» Work instruction
Go line by line through the data below and count those with the string "agent". Give the number only.

[Stored data entries]
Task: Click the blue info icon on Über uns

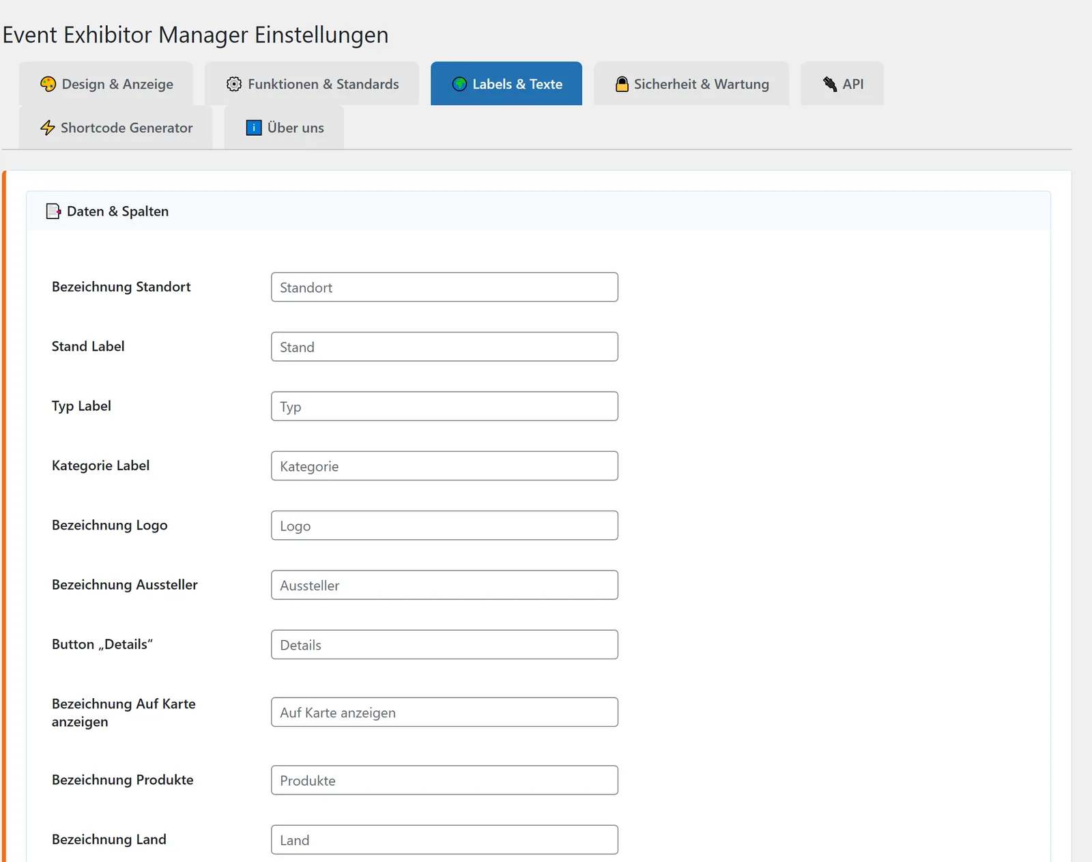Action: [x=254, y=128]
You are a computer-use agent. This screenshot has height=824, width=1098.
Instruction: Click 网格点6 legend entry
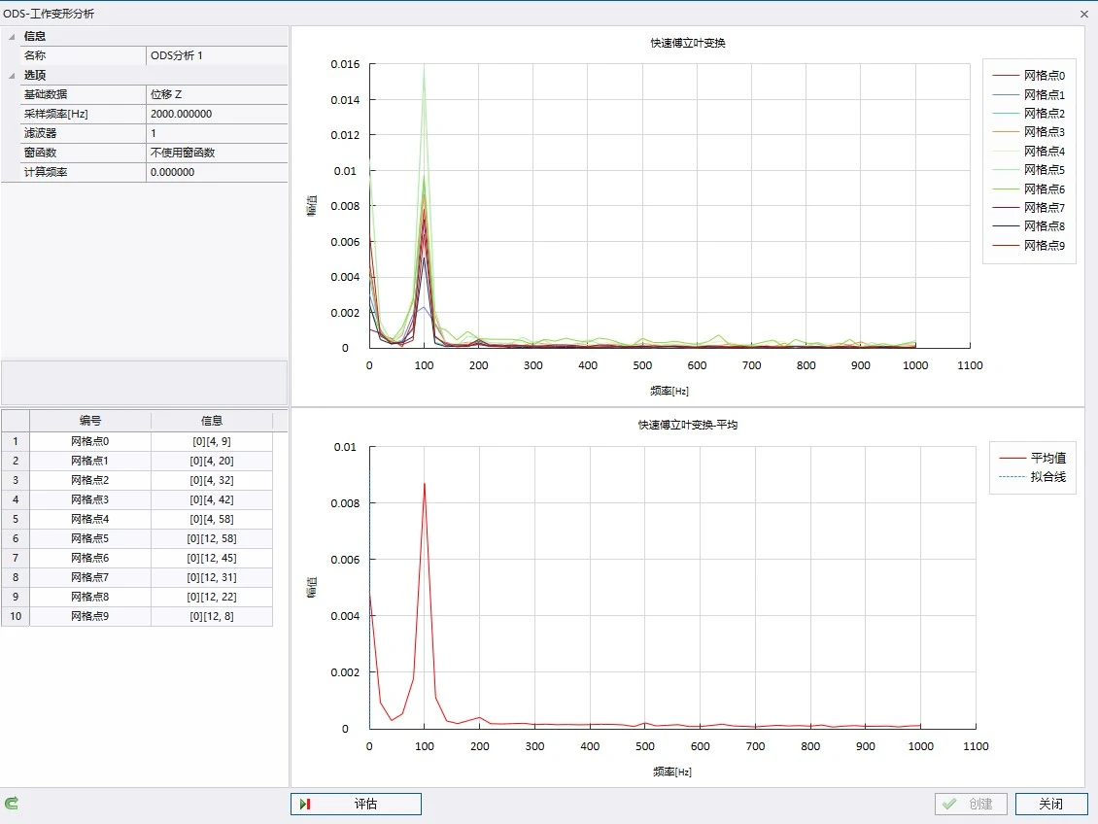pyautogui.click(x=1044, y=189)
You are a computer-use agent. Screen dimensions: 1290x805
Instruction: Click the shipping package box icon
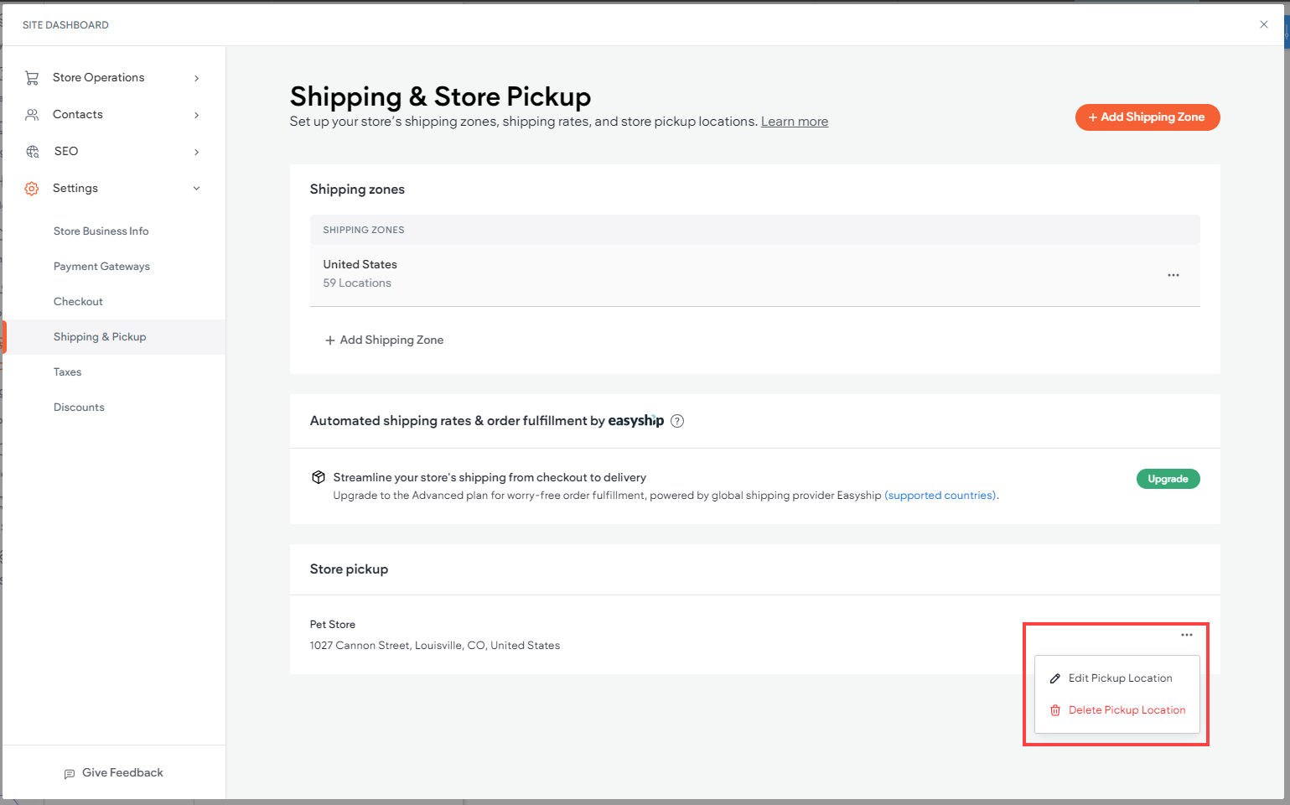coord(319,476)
==
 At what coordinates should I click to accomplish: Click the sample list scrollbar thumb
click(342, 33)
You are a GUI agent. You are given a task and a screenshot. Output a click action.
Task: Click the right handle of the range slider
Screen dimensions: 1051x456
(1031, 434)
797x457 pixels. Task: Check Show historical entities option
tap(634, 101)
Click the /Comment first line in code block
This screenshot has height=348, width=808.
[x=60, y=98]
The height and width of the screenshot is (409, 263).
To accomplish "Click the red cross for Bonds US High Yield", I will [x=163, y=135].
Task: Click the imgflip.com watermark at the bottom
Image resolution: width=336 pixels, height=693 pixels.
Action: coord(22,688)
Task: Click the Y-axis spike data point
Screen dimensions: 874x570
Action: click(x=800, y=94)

» Response box
3